### Goal
Can you write out the records word for word, starting at the line that contains "Click the zoom in magnifier on the chart" and ending at the line that contains "coord(430,376)"? Leave the pictures out.

### Given records
....

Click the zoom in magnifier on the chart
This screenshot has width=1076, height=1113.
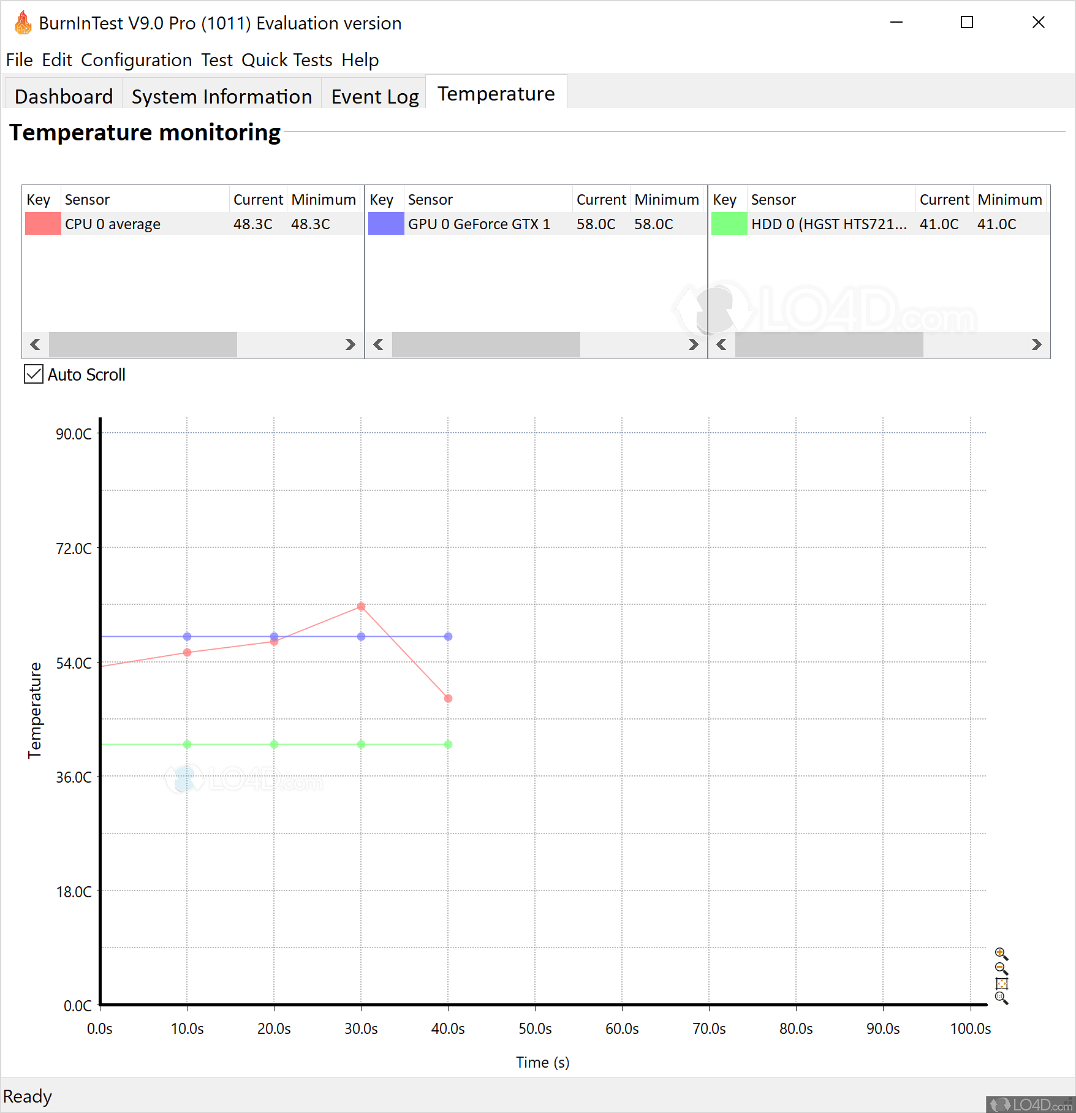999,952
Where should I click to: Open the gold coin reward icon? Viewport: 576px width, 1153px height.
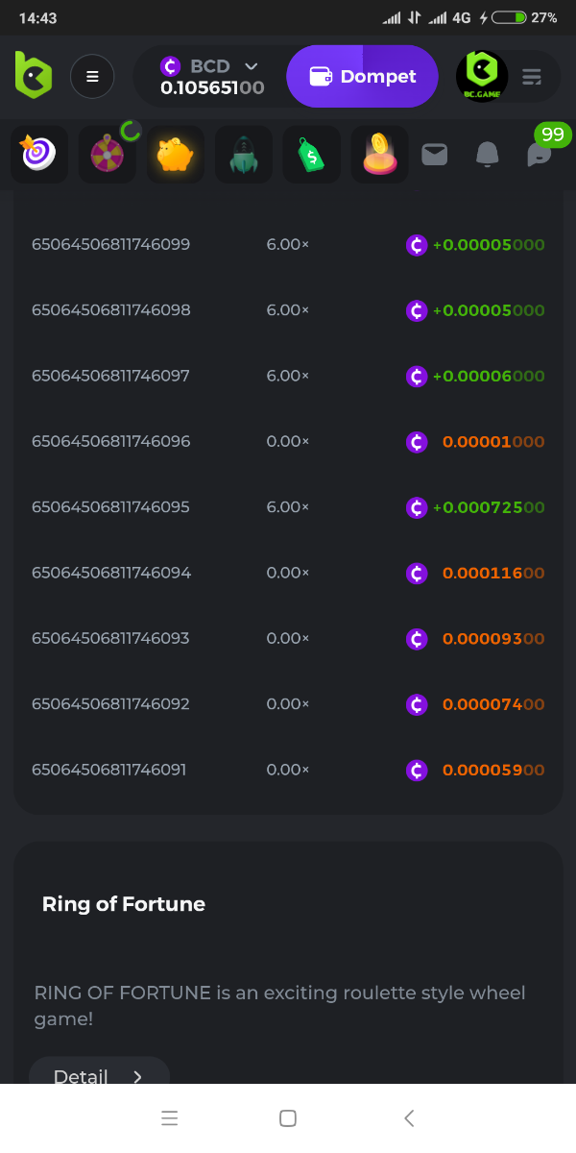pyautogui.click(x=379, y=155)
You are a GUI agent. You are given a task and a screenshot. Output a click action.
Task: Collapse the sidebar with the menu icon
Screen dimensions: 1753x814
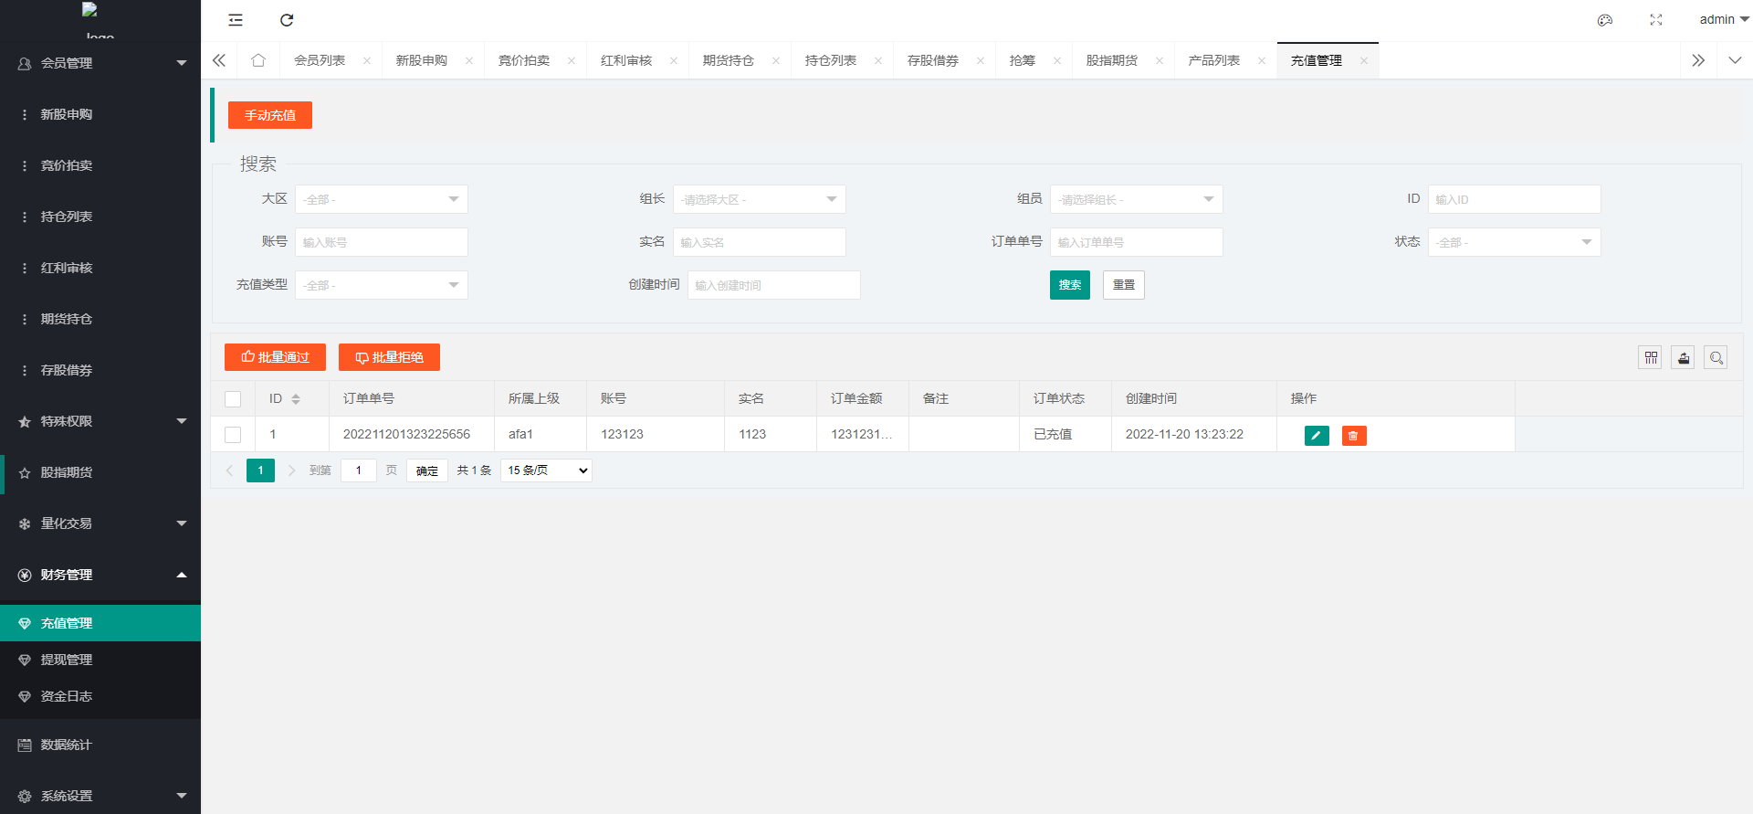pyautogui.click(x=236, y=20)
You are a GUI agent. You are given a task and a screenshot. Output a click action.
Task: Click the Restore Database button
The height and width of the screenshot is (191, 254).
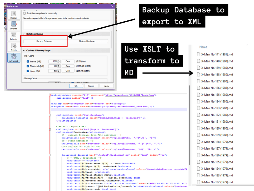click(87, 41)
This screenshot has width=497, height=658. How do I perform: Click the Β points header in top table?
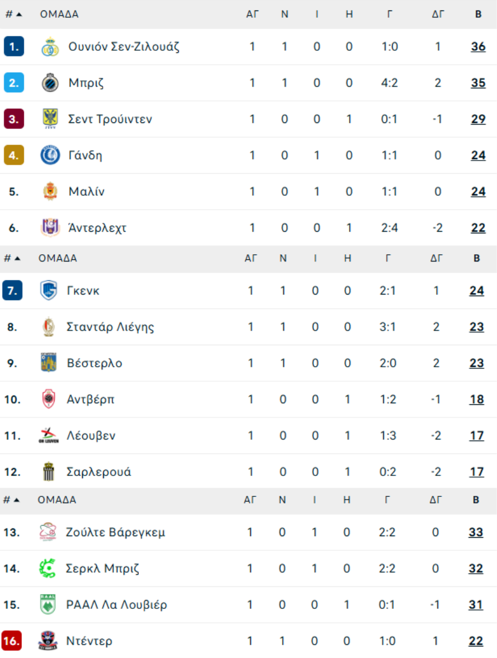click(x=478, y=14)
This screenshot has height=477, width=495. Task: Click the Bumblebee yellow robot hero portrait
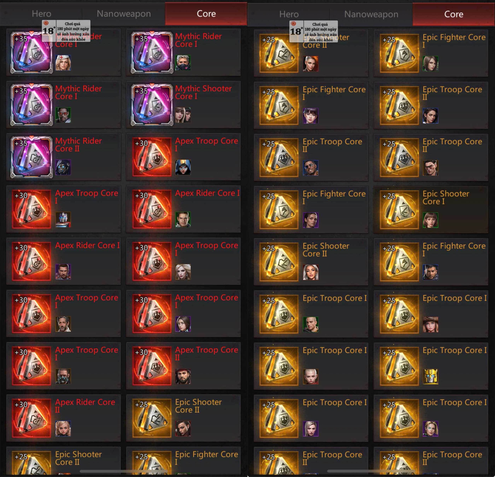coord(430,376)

....

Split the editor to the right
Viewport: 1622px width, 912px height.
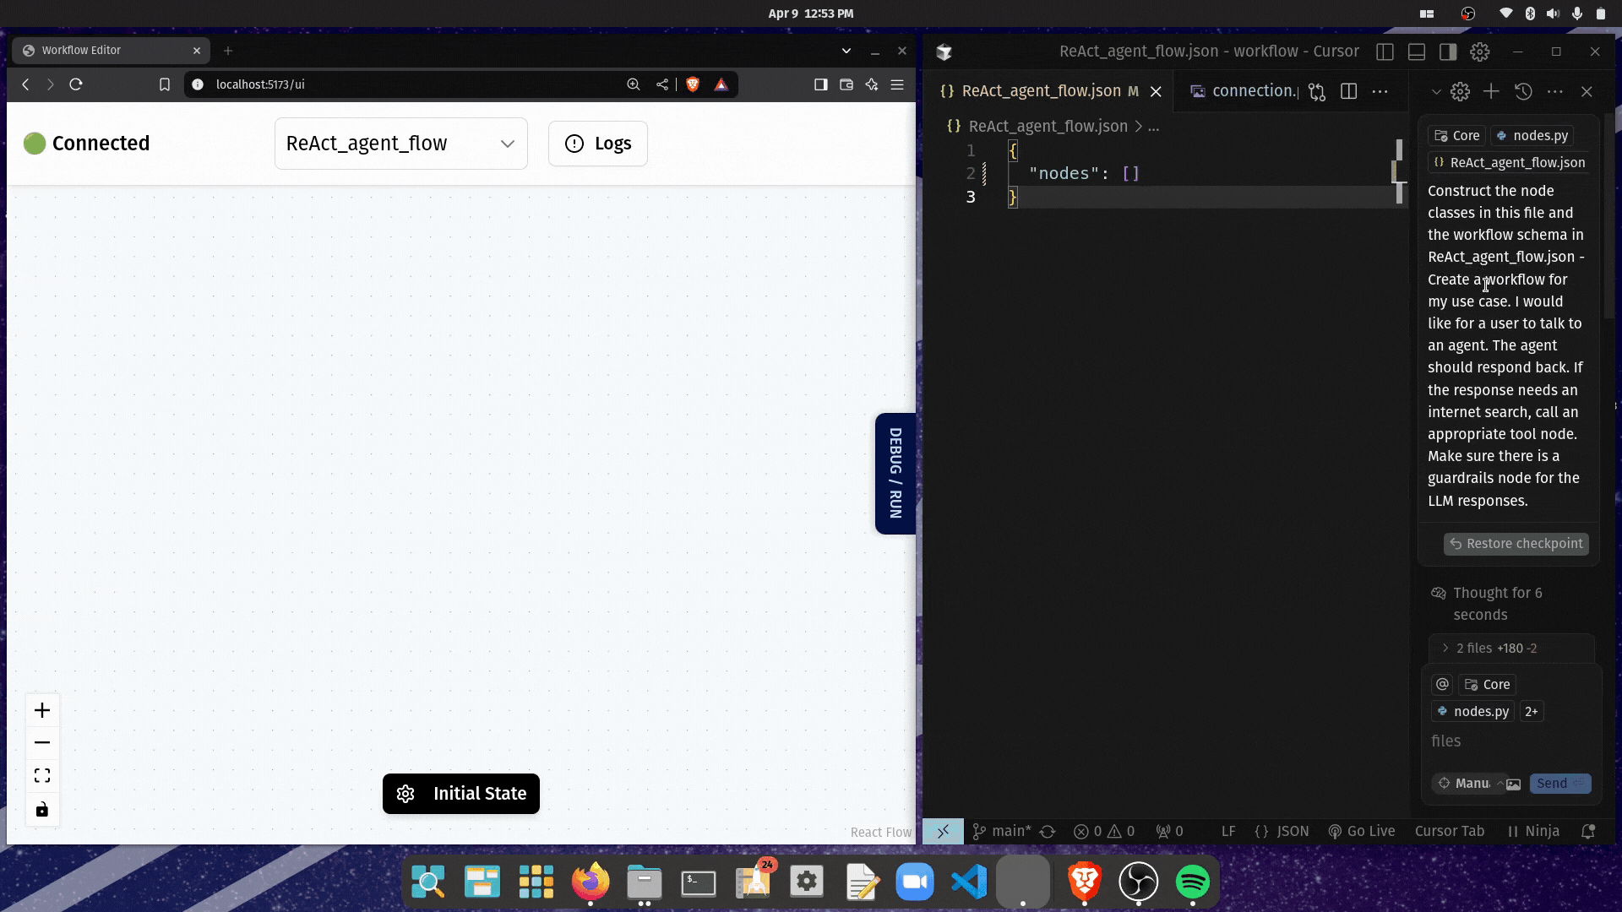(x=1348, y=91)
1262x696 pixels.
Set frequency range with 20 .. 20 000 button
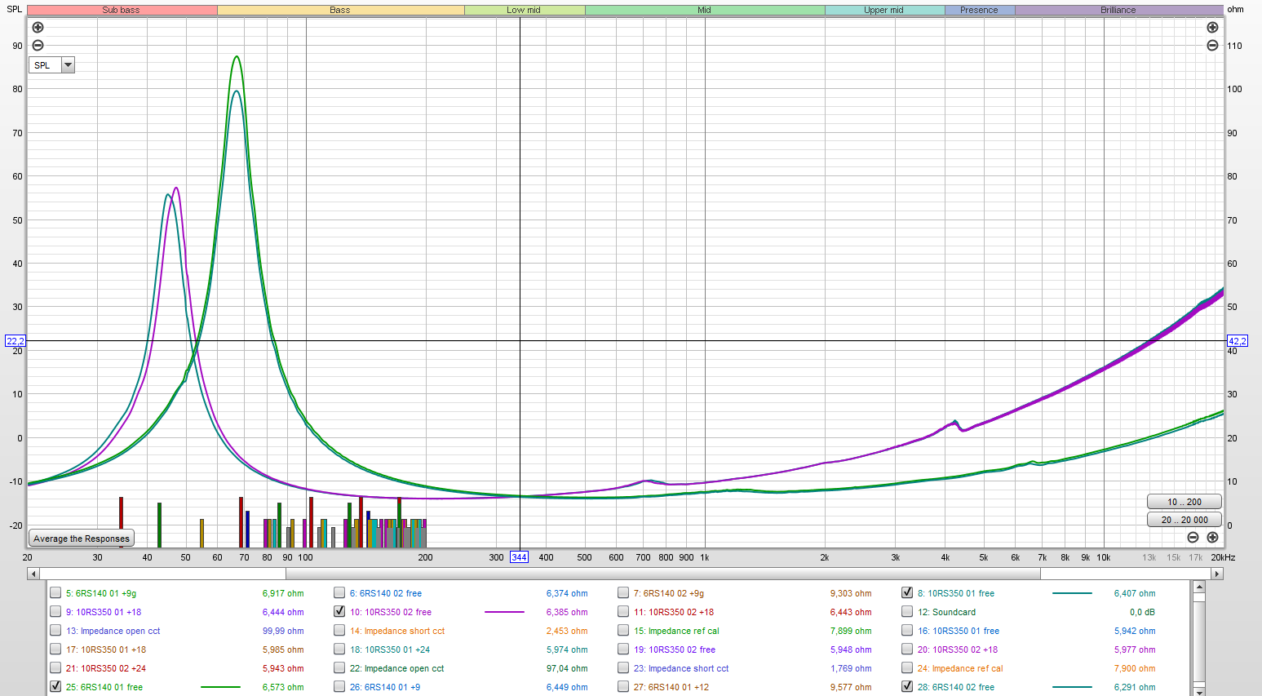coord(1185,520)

....

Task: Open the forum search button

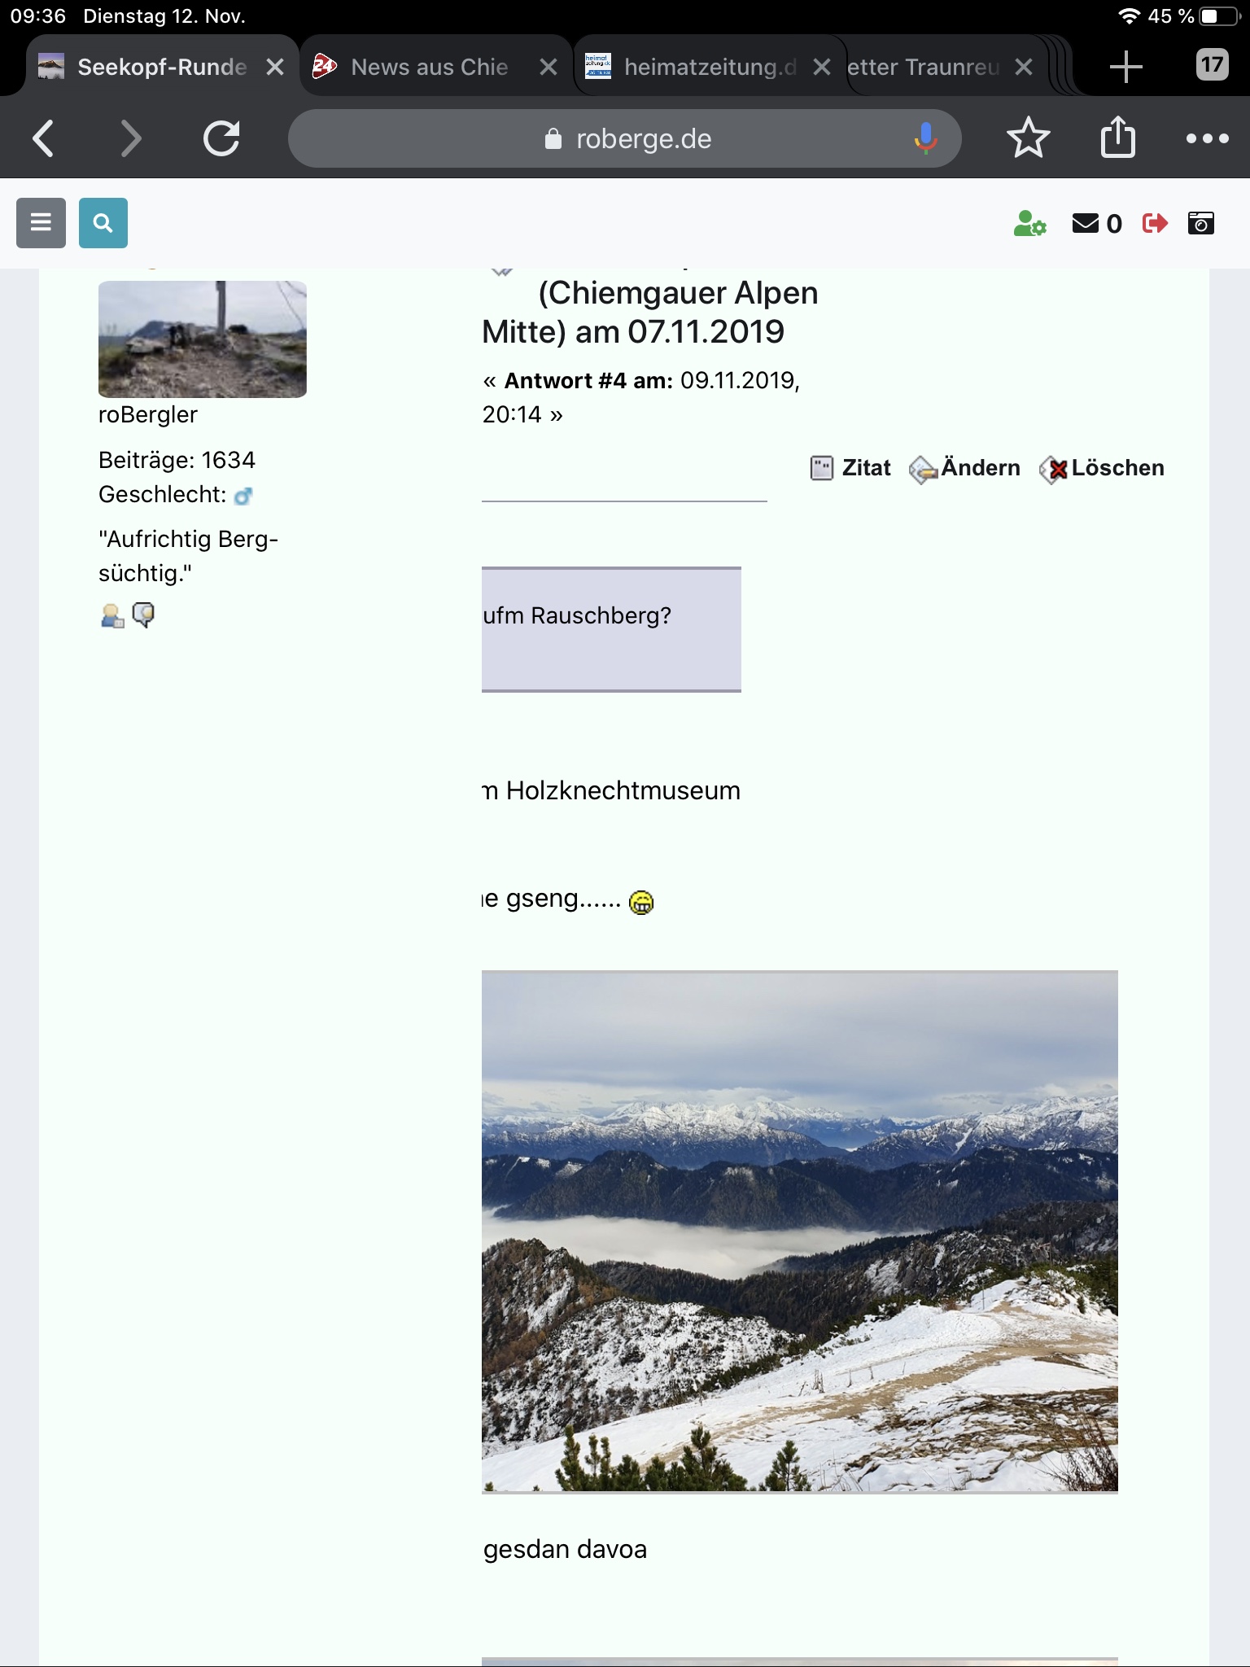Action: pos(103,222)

....

### Solution to the problem
Click the zoom in magnifier on the chart
This screenshot has width=1076, height=1113.
999,952
Where should I click to: Open the gold coin reward icon? Viewport: 576px width, 1153px height.
pyautogui.click(x=379, y=155)
You are a GUI agent. You are given a task and a screenshot. Output a click action.
Task: Collapse the sidebar with the menu icon
Screen dimensions: 1753x814
pyautogui.click(x=236, y=20)
You are a GUI agent. You are given a task and a screenshot. Output a click action.
Task: Click the Restore Database button
The height and width of the screenshot is (191, 254).
click(87, 41)
This screenshot has width=497, height=658. How do I perform: Click the Β points header in top table?
click(x=478, y=14)
This screenshot has height=477, width=495. Task: Click the Bumblebee yellow robot hero portrait
coord(430,376)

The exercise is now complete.